Even though things looked a bit bleak, the Trail Blazers remained the epitome of a veteran team, looking poised and patient as the young Knicks made their runs. Brandon Roy switched into “Kill” mode in the third quarter, pouring in 15 points. However, the duo of Fields and Chandler combined to match Roy with 15 points of their own as each team scored 30 in the period and went into the fourth quarter tied at 74.
The Knicks got out to a quick start in the fourth quarter, jumping to a nine point lead with 5:31 left in the game. Andre Miller brought the Trail Blazers storming back, dishing five assists and scoring 10 points in the quarter, including a rare three pointer giving Portland a one point lead with 2:06 to play.
New York tied things up at 95 after a Felton free throw with 1:23 to go and then Ronny Turiaf fouled LaMarcus Aldridge, sending him to the free throw line where he hit one of two. Back the other way, Raymond Felton drove the lane only to have his shot sent back by Nicolas Batum (Note: the boxscore says the block was attributed to Marcus Camby, that is incorrect, it was Nico that got it) and corralled by Aldridge. Portland called time out with 18 seconds left in regulation.
The Knicks worked hard to deny Roy and Miller the ball on the inbound play, but Wesley Matthews got the ball to Aldridge who was again sent to the line and again missed his chance to give Portland a decisive lead by going one-for-two.
Mike D’Antoni took a 20 second time out with 14 seconds left in the fourth, New York trailing by two. With about eight seconds on the clock, Amare’ Stoudamire made his move and drove the lane against a waiting Marcus Camby who despite playing with five fouls, took a gamble and cleanly swatted the ball off Stoudamire’s leg and out of bounds. Trail Blazer’s ball, six seconds left.

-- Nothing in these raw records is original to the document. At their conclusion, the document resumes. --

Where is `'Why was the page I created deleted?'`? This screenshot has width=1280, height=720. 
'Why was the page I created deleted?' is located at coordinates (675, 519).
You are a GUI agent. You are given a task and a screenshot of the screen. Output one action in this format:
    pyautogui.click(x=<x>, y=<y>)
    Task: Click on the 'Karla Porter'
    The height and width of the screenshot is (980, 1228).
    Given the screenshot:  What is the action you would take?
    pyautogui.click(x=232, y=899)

After the inbound, Andre Miller was sent to the line and coolly knocked down both his free throws to give Portland a four point lead with 5.9 seconds left. At the other end, Stoudamire missed the 25 foot desperation three and Nicolas Batum snared the defensive rebound and drew a foul with 1.7 seconds left on the clock. Nico went one-for-two and the Blazers beat the Knicks, 100-95, finishing the game on a 17-3 run.
- It’s not often that a team can miss 10 free throws and be out rebounded by nine boards on the offensive glass and still win the game. However, as bad as Portland was from the line, (20-30, 66.7% with all four Blazer starters attempting a free throw missing on their first try), New York was worse (14-25, 56%) and the six point made-free-throw differential cost the Knicks the game.

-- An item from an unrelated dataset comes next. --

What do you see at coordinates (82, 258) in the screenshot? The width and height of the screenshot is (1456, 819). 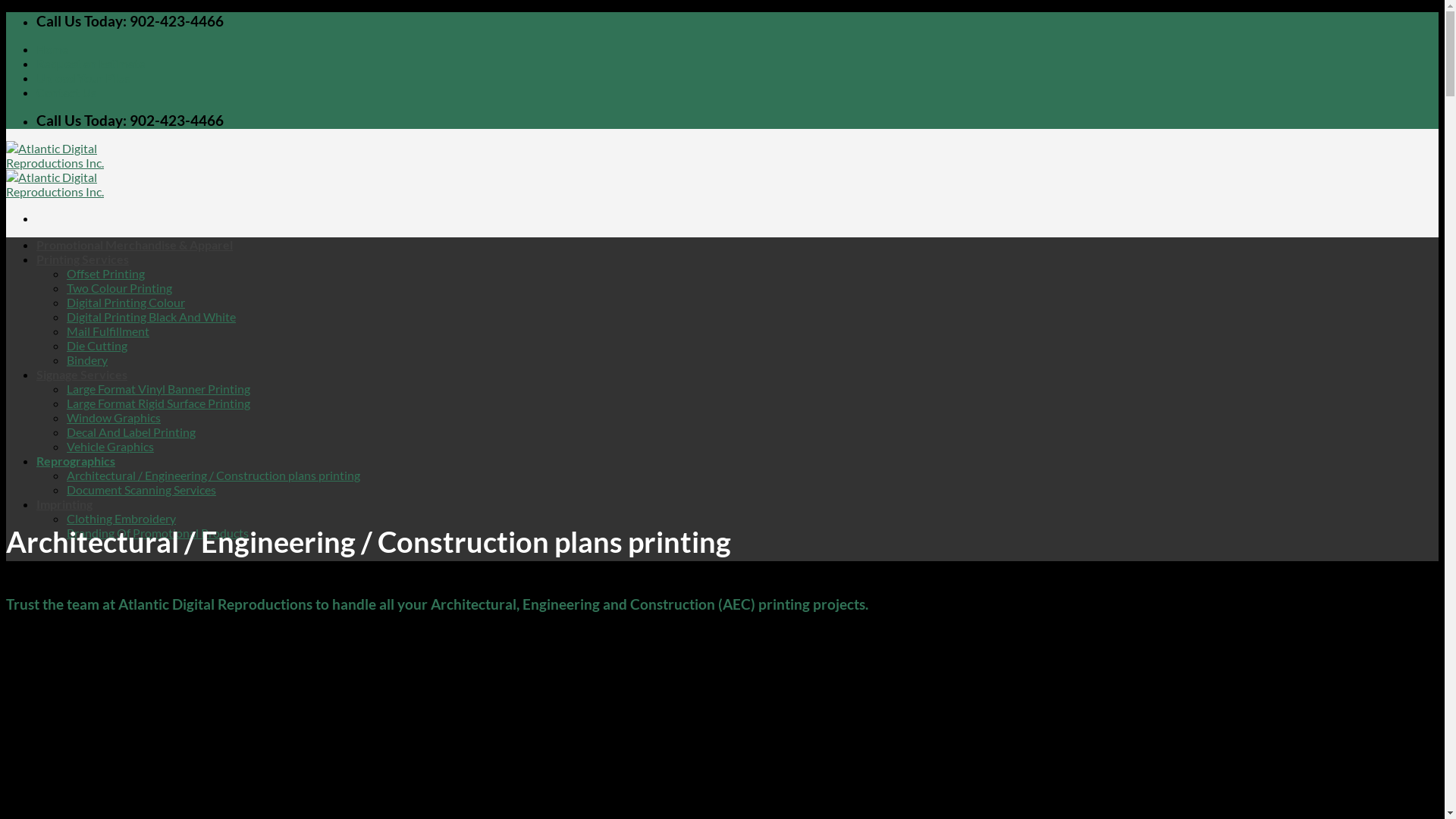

- Marcus Camby, LaMarcus Aldridge, and Andre Miller all did a great job playing while in foul trouble, kudos to Nate McMillan for trusting his guys.
- Wesley Matthews struggled handling the ball against pressure from the Knick guards. With that contract and all the expectations, it’s hard to remember that Matthews is basically on the same timeline as Dante Cunningham, a four year college player in his second year in the league. He’ll get better.

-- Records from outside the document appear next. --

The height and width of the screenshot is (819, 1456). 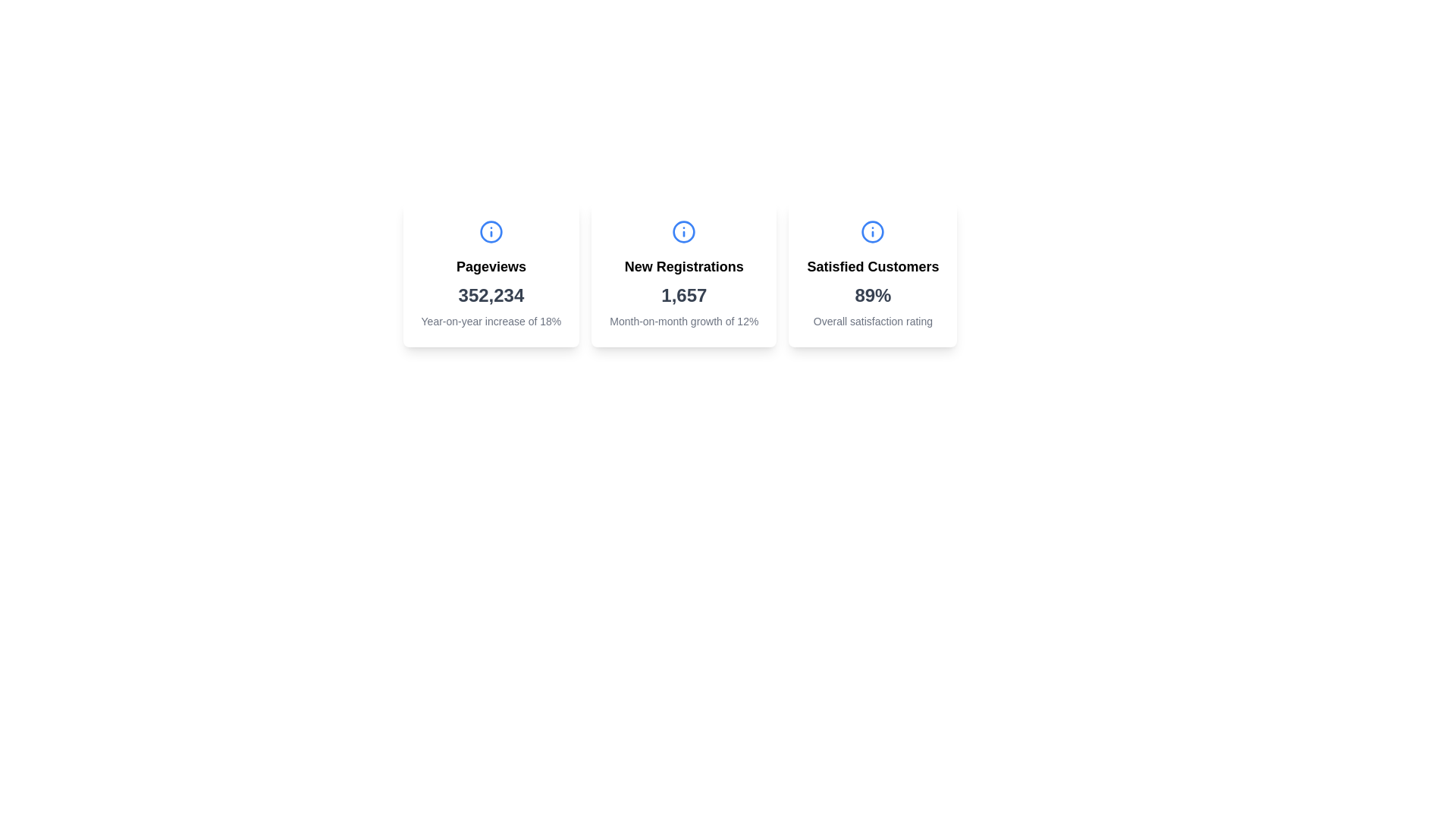 I want to click on the text block displaying '89%' in a bold and large font, which is styled in slightly dark gray on a white background, located beneath the 'Satisfied Customers' title in the third card of a horizontal row, so click(x=873, y=295).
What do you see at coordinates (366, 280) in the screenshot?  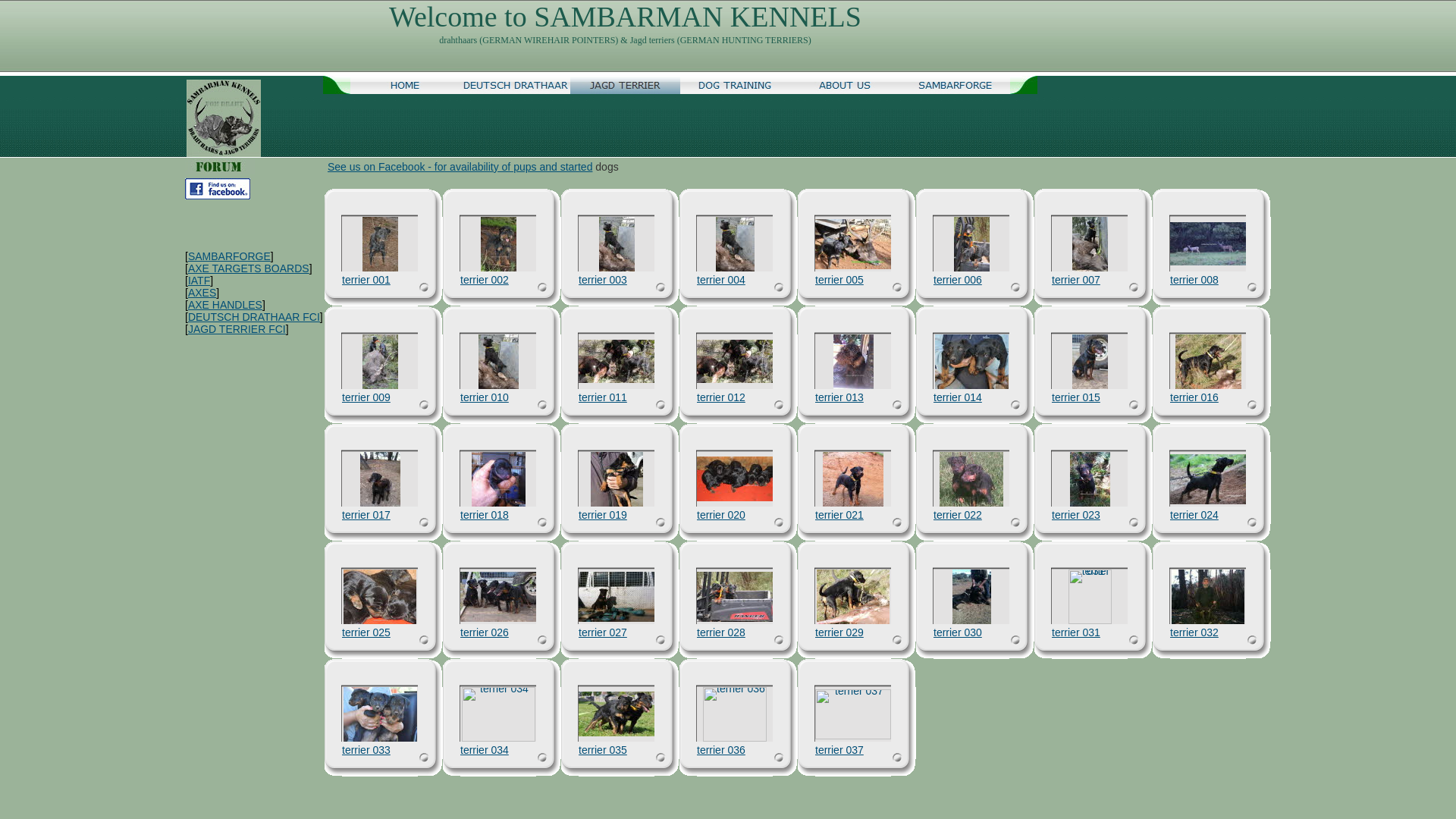 I see `'terrier 001'` at bounding box center [366, 280].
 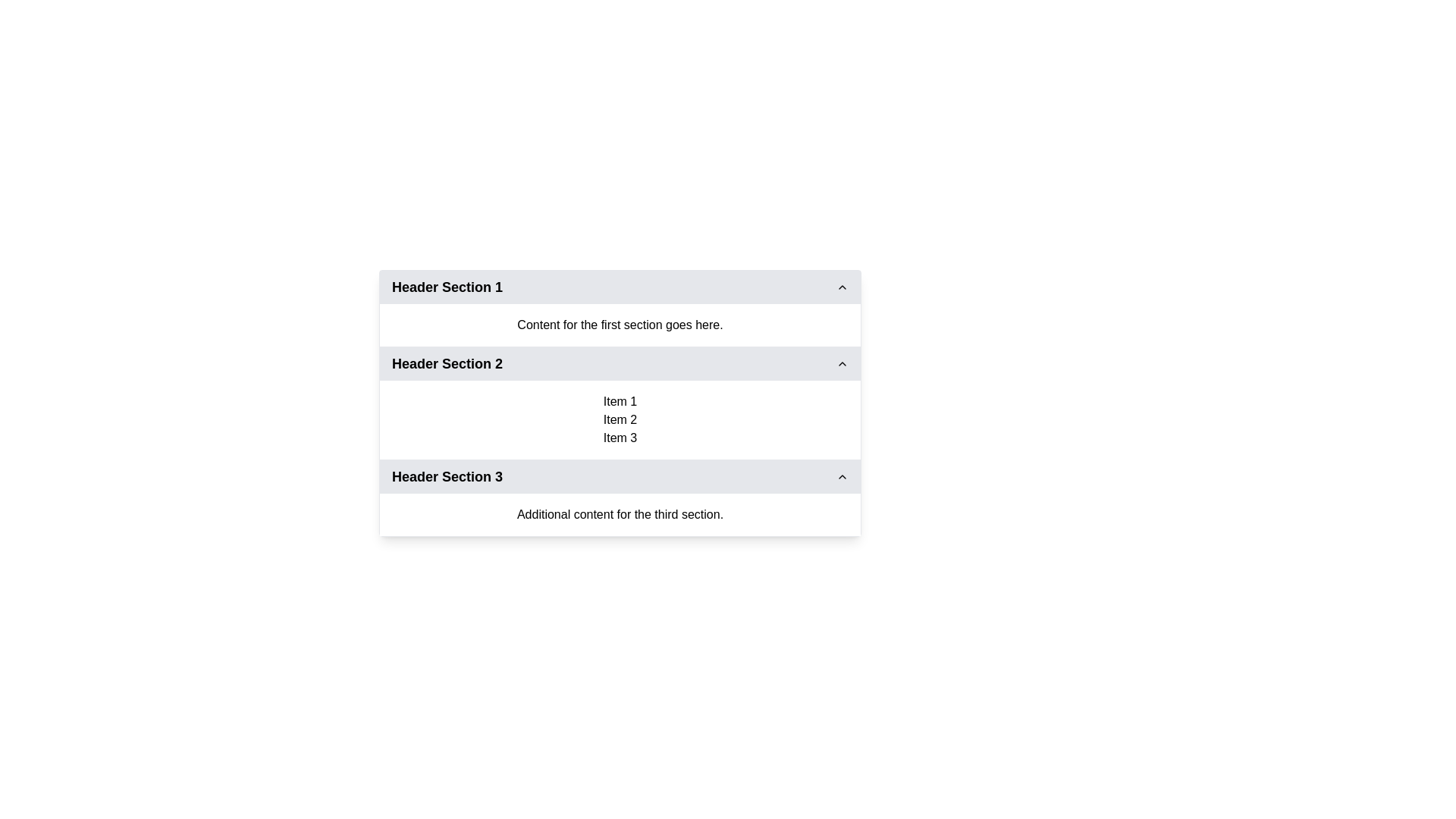 What do you see at coordinates (841, 475) in the screenshot?
I see `the upward-pointing chevron icon located at the far right of the header for 'Header Section 3'` at bounding box center [841, 475].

- Speaking of Cunningham, he and Landry Fields engaged in a “scrap-off” where Dante blocked Fields’ jumper, which Fields recovered, only to be blocked by Dante once again. Welcome to the NBA Landry.
- LaMarcus Aldridge had a tough half, shooting three for ten from the field and one for four from the line. Aldridge’s shot selection was encouraging, even if the shots didn’t fall. Aldridge took the majority of his shots in the paint in the first half and made strong moves to the hoop, but absorbed a lot of contact that didn’t get called and had trouble finishing a few gimmies. Aldridge ended the game with 20 points and 10 rebounds, but it really felt like he should have had 30.
- Portland is a veteran team now. Watching the Knicks, I had flashbacks to games against San Antonio or Dallas where Portland would make runs, but in the end the veteran team smacked them right back down, doing just enough to win the game. In the NBA, there is too much parity for regular wire-to-wire victories. The ability to turn it up a notch in the fourth quarter, the way Portland has in each of their three games, is the hallmark of a winning team.